A study recently published in the journal JAMA Oncology has stated that coronavirus disease 2019 (COVID-19) vaccines are more than 55% effective in reducing the risk of severe acute respiratory syndrome coronavirus 2 (SARS-CoV-2) infection in cancer patients.
Vaccine efficacy is highest among those who have not received any cancer-related treatments within six months before vaccination.
The COVID-19 pandemic caused by deadly SARS-CoV-2 has caused unprecedented damage to the healthcare system, with more than 265 million confirmed cases and 5.25 million deaths recorded worldwide. As a result, several vaccines have been developed in record time and speed to tackle the virus head-on. According to the World Health Organization (WHO) report, around 8.17 billion vaccine doses have been administered globally as of December 2021.
The clinical trials investigating vaccine efficacy have demonstrated that the majority of currently available vaccines are highly effective against SARS-CoV-2 infection, symptomatic COVID-19, hospitalization, and mortality. However, the effectiveness of these vaccines in immunocompromised patients, including cancer patients, is not fully known as they have not been included in any clinical trials. In this context, some recent evidence has suggested that cancer patients are less responsive to COVID-19 vaccines in terms of inducing robust humoral immunity.
In the current study, the scientists have evaluated the effectiveness of COVID-19 vaccines in reducing SARS-CoV-2 infection and related mortality in cancer patients.

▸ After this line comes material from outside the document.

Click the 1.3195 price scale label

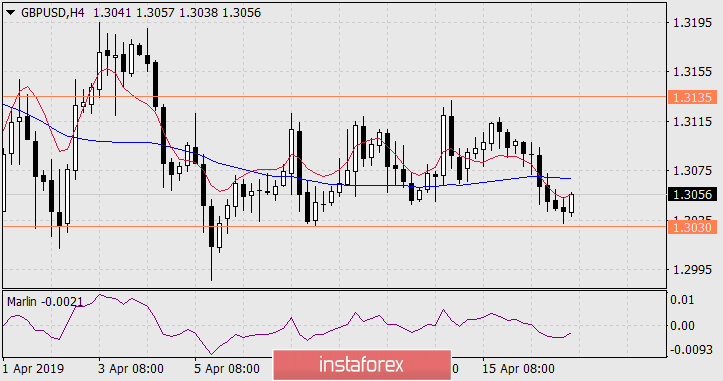click(693, 23)
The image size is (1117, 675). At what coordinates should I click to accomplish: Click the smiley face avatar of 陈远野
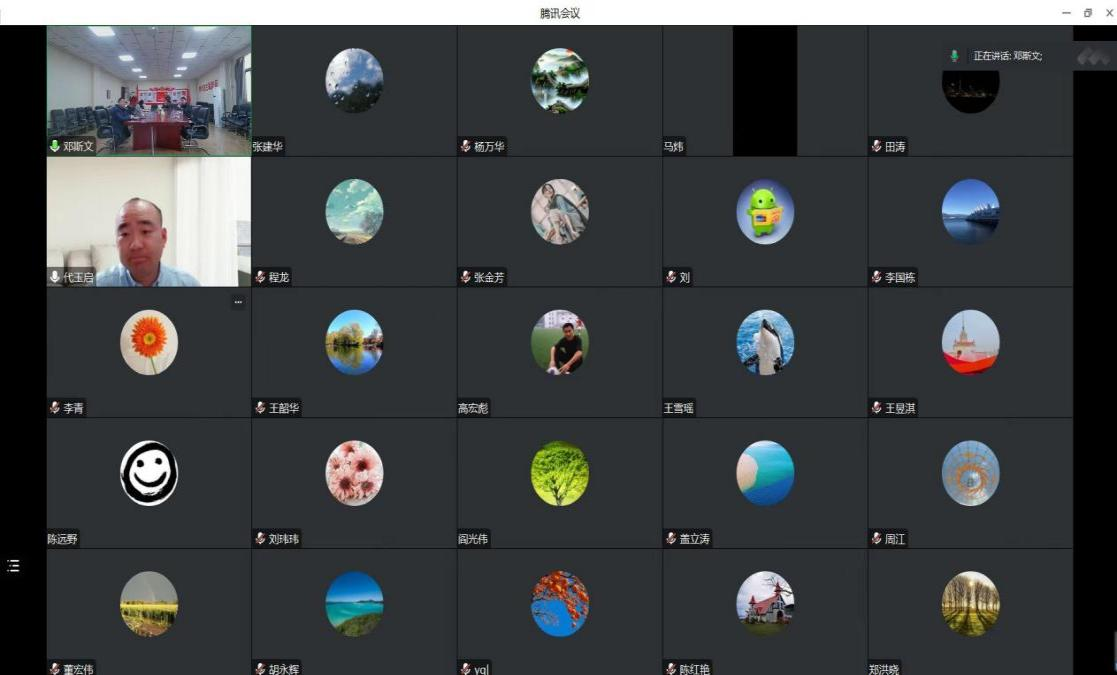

The study was conducted on adult patients with solid tumors or hematologic cancers who had received cancer-related therapies between August 2010 and May 2021.
All participants were from the US Veterans Affairs Healthcare System and received mRNA-based COVID-19 vaccines. Throughout the study period (December 2020 – May 2021), vaccinated patients were enrolled on a daily basis and were matched with unvaccinated or not yet vaccinated controls based on age, race, and ethnicity.
The primary and secondary outcomes of the study were laboratory-confirmed SARS-CoV-2 infection and COVID-19 related death, respectively.
A total of 29,152 vaccinated cancer patients and 29,152 matched controls (unvaccinated) were included in the study. During a 47-day follow-up, SARS-CoV-2 infection was detected in 161 vaccinated cancer patients and 275 unvaccinated controls. The number of deaths among vaccinated patients and unvaccinated controls was 17 and 27, respectively.
The efficacy of the vaccine was estimated to be 42% after the first dose. There was no difference in infection rate between vaccinated and unvaccinated patients within 2 weeks following first vaccination.
After 14 days from the second vaccination, the overall vaccine efficacy was estimated to be 58%. The effectiveness was significantly higher among solid tumor patients (66%) compared to that among hematologic cancer patients (19%).
The highest vaccine efficacy of 85% was observed among patients who had received cancer therapy more than six months before the second vaccination. However, the efficacy reduced to 63% and 54% in patients who had received cancer therapy during 3 – 6 months or within 3 months before vaccination, respectively.
Considering types of cancer therapies, the highest efficacy (76%) was observed among patients who had received endocrine therapy within three months prior to the second vaccination. However, the efficacy reduced to 57% for patients who had received chemotherapy in the same period.
The study findings highlight the effectiveness of mRNA-based COVID-19 vaccines in reducing SARS-CoV-2 infection and COVID-19 related deaths in cancer patients. However, the efficacy of vaccines may vary depending on the type of cancer, type of therapy, and the interval between therapy and vaccination.
As mentioned by the scientists, more studies involving different types of cancer patients and more extended follow-up period are necessary to effectively assess the robustness and durability of vaccine immunity and determine the need for administering a third booster dose in these patients.